De manière encore plus intéressante, la CJUE livre un certain nombre d’éléments de la manière d’appliquer ici le principe de précaution :

« (…) des mesures de protection prises en vertu de l'article 34 du règlement n" 1829/2003 ne sauraient être valablement motivées par une approche purement hypothétique du risque, fondée sur de simples suppositions scientifiquement non encore vérifiées. Au contraire, de telles mesures de protection, nonobstant leur caractère provisoire et même si elles revêtent un caractère préventif, ne peuvent être prises que si elles sont fondées sur une évaluation des risques aussi complète que possible compte tenu des circonstances particulières du cas d'espèce, qui révèlent que ces mesures s'imposent (voir, en ce sens, arrêt Monsanto Agricoltura Italia e.a., précité, points 106 et 107)".

La décision de la CJUE est en définitive la suivante :

« En vue de l'adoption de mesures d'urgence, l'article 34 du règlement n°1829/2003 impose aux États membres d'établir, outre l'urgence, l'existence d'une situation susceptible de présenter un risque important mettant en péril de façon manifeste la santé humaine, la santé animale ou l'environnement ».

Que va-t-il se passer ?

L’arrêt rendu ce jour par la Cour de justice de l’Union européenne ne signifie pas que la décision attaquée par la société Monsanto est ipso facto annulée et ne produit plus d’effets. En réalité, la procédure d’instruction pendant devant le Conseil d’Etat va reprendre. Les parties auront alors la possibilité de produire de nouvelles écritures pour présenter leur interprétation du sens et de la portée de l’arrêt rendu à titre préjudiciel par la CJUE.

Plus tard, le Conseil d’Etat appellera ce dossier à l’audience au cours de laquelle un Rapporteur public concluera au rejet ou à l’accueil du recours déposée par Monsanto. Quelques jours plus tard, le Conseil d’Etat rendra sa décision.

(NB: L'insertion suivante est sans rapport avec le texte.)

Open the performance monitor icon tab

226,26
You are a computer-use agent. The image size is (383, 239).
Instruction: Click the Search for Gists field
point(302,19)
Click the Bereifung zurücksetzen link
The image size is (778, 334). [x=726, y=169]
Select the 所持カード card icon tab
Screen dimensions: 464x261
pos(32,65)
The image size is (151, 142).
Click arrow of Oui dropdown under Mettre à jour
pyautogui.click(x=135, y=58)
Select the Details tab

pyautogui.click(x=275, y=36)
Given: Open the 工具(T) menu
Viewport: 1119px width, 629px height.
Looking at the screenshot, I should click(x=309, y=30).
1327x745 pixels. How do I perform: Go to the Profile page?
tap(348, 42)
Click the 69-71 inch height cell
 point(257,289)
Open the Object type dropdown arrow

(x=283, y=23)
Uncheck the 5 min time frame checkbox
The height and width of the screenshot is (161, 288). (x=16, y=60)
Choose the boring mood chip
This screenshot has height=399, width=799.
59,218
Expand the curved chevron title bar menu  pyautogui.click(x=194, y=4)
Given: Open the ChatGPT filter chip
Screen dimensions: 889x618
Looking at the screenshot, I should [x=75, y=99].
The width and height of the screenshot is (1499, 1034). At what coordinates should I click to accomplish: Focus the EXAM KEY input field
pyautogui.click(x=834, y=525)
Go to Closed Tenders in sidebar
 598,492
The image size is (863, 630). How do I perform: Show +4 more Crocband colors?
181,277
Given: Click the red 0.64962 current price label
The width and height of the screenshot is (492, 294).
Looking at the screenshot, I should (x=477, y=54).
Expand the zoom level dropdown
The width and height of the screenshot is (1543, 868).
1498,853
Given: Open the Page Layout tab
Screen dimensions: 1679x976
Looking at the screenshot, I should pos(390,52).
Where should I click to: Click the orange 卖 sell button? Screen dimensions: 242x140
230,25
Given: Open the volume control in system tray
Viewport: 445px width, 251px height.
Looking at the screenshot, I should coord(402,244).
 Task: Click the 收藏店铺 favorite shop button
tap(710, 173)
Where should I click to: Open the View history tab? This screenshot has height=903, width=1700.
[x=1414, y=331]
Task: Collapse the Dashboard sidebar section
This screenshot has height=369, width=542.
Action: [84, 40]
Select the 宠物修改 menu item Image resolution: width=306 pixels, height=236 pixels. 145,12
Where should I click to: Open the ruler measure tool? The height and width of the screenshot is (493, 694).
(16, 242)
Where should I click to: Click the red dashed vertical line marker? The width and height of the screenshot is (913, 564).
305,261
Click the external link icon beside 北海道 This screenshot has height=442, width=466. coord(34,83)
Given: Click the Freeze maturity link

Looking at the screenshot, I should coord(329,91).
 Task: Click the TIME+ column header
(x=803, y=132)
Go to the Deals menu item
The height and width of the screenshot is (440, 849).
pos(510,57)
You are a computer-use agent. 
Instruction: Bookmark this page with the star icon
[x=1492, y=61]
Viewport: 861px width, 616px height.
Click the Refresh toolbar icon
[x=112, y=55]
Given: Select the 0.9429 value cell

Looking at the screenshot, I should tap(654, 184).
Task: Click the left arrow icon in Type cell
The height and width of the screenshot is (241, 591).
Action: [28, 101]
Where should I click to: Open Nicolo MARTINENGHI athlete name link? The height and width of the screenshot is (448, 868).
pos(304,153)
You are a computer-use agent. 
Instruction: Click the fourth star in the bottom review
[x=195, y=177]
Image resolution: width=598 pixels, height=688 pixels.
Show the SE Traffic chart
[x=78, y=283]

Plusieurs semaines ou mois peuvent donc encore s’écouler avant que la « clause de sauvegarde » ne soit éventuellement annulée par le Conseil d’Etat. En toute hypothèse, rien n’interdira par la suite au Gouvernement de reprendre la même décision mais au terme d’une procédure différente et en respectant les exigences du principe de précaution, comme l’a souligné la CJUE.

La prochaine saison du Monsanto MON 810 n’est donc pas assurée. En toute hypothèse, la meilleure réaction du Gouvernement serait de reconstituer dés aujourd’hui et selon les indications de la CJUE les preuves du risque associé à la culture du MON 810.